━━ DATA TO EXAMINE

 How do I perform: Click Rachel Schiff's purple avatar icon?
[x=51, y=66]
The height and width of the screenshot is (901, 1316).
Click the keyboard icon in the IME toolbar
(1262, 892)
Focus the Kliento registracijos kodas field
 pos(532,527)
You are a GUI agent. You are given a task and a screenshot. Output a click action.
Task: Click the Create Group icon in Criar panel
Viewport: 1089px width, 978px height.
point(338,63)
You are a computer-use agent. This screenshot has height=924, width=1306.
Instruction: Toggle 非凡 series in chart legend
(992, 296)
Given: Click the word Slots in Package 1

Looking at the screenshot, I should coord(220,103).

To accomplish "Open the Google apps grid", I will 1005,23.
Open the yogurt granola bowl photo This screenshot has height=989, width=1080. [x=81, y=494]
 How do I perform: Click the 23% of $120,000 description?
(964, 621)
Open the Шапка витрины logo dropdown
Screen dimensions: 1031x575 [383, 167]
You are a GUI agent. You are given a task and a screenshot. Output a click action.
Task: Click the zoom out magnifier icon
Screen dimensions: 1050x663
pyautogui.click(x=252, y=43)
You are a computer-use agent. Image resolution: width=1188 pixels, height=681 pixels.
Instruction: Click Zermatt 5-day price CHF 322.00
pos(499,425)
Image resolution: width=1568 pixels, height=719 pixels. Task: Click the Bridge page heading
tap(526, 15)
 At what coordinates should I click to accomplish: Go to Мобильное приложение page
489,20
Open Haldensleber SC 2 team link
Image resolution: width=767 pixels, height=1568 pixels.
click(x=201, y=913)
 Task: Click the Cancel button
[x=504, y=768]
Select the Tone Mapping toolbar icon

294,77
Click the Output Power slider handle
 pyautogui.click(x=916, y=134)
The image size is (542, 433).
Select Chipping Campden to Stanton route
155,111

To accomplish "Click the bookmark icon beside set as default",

━━━━

EXERCISE REQUIREMENTS |
Repeat the listing above exactly. Add nothing.

RESPONSE TO THE EXERCISE |
 How do I perform: Click Rachel Schiff's purple avatar icon?
[x=51, y=66]
The height and width of the screenshot is (901, 1316).
Click the keyboard icon in the IME toolbar
(1262, 892)
Focus the Kliento registracijos kodas field
 pos(532,527)
You are a GUI agent. You are given a task and a screenshot. Output a click action.
Task: Click the Create Group icon in Criar panel
Viewport: 1089px width, 978px height.
point(338,63)
You are a computer-use agent. This screenshot has height=924, width=1306.
Instruction: Toggle 非凡 series in chart legend
(992, 296)
Given: Click the word Slots in Package 1

Looking at the screenshot, I should coord(220,103).

To accomplish "Open the Google apps grid", I will 1005,23.
Open the yogurt granola bowl photo This screenshot has height=989, width=1080. [x=81, y=494]
 How do I perform: Click the 23% of $120,000 description?
(964, 621)
Open the Шапка витрины logo dropdown
Screen dimensions: 1031x575 [383, 167]
You are a GUI agent. You are given a task and a screenshot. Output a click action.
Task: Click the zoom out magnifier icon
Screen dimensions: 1050x663
pyautogui.click(x=252, y=43)
You are a computer-use agent. Image resolution: width=1188 pixels, height=681 pixels.
Instruction: Click Zermatt 5-day price CHF 322.00
pos(499,425)
Image resolution: width=1568 pixels, height=719 pixels. Task: Click the Bridge page heading
tap(526, 15)
 At what coordinates should I click to accomplish: Go to Мобильное приложение page
489,20
Open Haldensleber SC 2 team link
Image resolution: width=767 pixels, height=1568 pixels.
click(x=201, y=913)
 Task: Click the Cancel button
[x=504, y=768]
Select the Tone Mapping toolbar icon

294,77
Click the Output Power slider handle
 pyautogui.click(x=916, y=134)
The image size is (542, 433).
Select Chipping Campden to Stanton route
155,111

To accomplish "Click the bookmark icon beside set as default",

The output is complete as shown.